From the entries below, copy out all lines holding "agent".

★ ★ ★ ★ ★

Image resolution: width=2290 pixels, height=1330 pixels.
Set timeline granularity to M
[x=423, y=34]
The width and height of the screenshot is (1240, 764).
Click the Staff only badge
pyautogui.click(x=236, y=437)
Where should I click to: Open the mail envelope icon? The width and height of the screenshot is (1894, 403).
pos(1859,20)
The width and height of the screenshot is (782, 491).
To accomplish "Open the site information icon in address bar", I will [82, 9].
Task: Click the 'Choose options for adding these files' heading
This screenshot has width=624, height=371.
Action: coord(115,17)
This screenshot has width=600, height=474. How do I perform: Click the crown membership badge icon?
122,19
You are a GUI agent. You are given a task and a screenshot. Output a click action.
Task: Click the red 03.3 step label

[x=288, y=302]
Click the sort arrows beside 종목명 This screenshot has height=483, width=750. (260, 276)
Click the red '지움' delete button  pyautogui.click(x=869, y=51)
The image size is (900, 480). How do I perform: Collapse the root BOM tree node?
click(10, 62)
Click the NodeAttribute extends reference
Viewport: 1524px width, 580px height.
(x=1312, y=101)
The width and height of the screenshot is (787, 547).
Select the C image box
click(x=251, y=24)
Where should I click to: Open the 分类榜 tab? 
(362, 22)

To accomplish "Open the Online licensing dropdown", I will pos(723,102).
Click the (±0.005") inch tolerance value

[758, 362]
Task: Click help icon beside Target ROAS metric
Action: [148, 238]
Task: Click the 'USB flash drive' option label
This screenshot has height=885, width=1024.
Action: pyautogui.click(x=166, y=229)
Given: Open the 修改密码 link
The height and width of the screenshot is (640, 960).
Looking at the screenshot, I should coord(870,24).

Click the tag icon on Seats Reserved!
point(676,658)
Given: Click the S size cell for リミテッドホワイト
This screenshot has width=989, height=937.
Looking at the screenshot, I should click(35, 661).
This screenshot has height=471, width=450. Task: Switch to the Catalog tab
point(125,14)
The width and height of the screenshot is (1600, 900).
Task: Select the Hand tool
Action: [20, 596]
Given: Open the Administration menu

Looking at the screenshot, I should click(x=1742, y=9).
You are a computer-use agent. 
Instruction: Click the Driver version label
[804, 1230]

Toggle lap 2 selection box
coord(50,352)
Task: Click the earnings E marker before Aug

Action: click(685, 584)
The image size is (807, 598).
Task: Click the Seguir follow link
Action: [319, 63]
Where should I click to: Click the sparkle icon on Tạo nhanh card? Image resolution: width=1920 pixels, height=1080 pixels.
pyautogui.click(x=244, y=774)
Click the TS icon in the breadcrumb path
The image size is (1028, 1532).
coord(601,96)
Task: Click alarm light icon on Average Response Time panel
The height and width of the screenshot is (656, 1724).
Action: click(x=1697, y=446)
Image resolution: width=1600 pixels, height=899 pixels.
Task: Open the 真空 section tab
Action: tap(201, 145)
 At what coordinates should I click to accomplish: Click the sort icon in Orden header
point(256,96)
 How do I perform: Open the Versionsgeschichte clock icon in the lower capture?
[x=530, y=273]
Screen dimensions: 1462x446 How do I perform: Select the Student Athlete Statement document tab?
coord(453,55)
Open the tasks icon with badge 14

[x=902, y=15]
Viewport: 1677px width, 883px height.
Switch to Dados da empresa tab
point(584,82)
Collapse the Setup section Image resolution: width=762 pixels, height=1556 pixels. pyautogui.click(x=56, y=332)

★ ★ ★ ★ ★

• **Exercise result**:
You are a GUI agent. You are given a task and a screenshot. Output a click action.
You are a computer-use agent. 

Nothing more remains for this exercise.